SpaceMail Pal STEM Postcards Review + Coupon – November 2017
SpaceMail Pal is a postcard subscription for kids ages 4-11 featuring fun facts about space. The cards are written by a PBS Kids scriptwriter and designed to be educational, collectible, and conversational.
This box was sent to us at no cost for review. (Check out the review process post to learn more about how we review boxes.)
This is a review of the $8.99/month plan, which includes 4 postcards per month. Normally these postcards would be sent out weekly to your child, but we received all 4 at once for review purposes.
The Subscription Box: SpaceMail Pal
The Cost: You can choose to receive 1, 2, or 4 postcards each month. Pricing starts at $2.99/month for one postcard, $5.49/month for two postcards, and $8.99/month for four postcards.
COUPON: Use code MSA20 to save 20% off your first month!
The Products: Postcards for kids featuring fun facts about space
Ships to: U.S. only
Check out all of our SpaceMail Pal reviews and more STEM and Educational Subscription Boxes for Kids in our box directory!
Keep Track of Your Subscriptions: Add this box to your subscription list or wishlist!
This is our fifth month reviewing SpaceMail Pal. These postcards are all about various outer space objects as you might expect. They really run the gamut from familiar topics like our Sun and neighboring planets, to really interesting objects that you might not know of unless you’re a frequent stargazer.
SpaceMail Pal sends 1 postcard at a time; you can select to have 1, 2, or 4 postcards delivered each month. The postcards are sent through the mail just like a regular postcard, so there will be postal artifacts on them, including those cool space exploration stamps!
Each card has a photo or illustration of a topic on the front, and then a letter from Astronaut Neil and Robot Sally on the back.
Our first card this month is about Ganymede, which is Jupiter’s largest moon. We learned that it’s actually the biggest moon in the solar system and is only slightly smaller than Mars! It also has a giant saltwater ocean.
One thing with getting these postcards in the mail instead of in an outer package is that the cards are sometimes a bit obscured; we had to peel off the sticker on the bottom right to read Robot Sally’s fact about an initiative by the European Space Agency to launch in 2022 and arrive on Ganymede in 2030!
Our next card is about Saturn, the 7th planet in our solar system.
One of the things I really like about this subscription is that they really try to make size and distance comparisons more accessible to kids. I think this helps to foster a sense of wonder about the greater world by putting things in terms that kids can grasp. Saturn is as large as nine Earths lined up end to end!
Ah, Alpha Centauri! I feel like this intergalactic landmark is the setting for many science fiction novels of my youth, but I didn’t really know that much about it.
This three star system looks like a single star from Earth and is the third brightest object in our night sky.
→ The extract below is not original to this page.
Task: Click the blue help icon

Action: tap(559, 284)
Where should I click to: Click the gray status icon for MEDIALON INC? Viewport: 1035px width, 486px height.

This card seemed a little more advanced to me, but they do include basic definitions for terms like “tidally locked” and “habitable zone.”
Our last card is for one of those objects I’ve never heard of before: the Himiko Cloud.
Described as “a glowing primordial blob,” this cloud was apparently formed when the universe was only 800 million years old. It’s also huge, covering the radius of our own milky way in scale. I’ll admit that after reading this card a few times, I’m still a little unsure exactly what this cloud is, though.
Verdict: SpaceMail Pal is an affordable educational subscription for kids! Even though my son is a little young for this on his own, I enjoy reading them with him every month, and I know that I’d have *loved* this myself as a kid.
Parents should note that while this subscription is super affordable, it does not include any discussion guide or additional material, and there’s not a consistent “theme” month to month… you’ll be jumping around to a lot of different parts of the universe! It would be really fun to organize your cards each month in a postcard box or maybe even a space travel journal so that kids can come back and explore more over time.
What do you think of SpaceMail Pal? Do you have any aspiring astronauts in your life who would enjoy this subscription?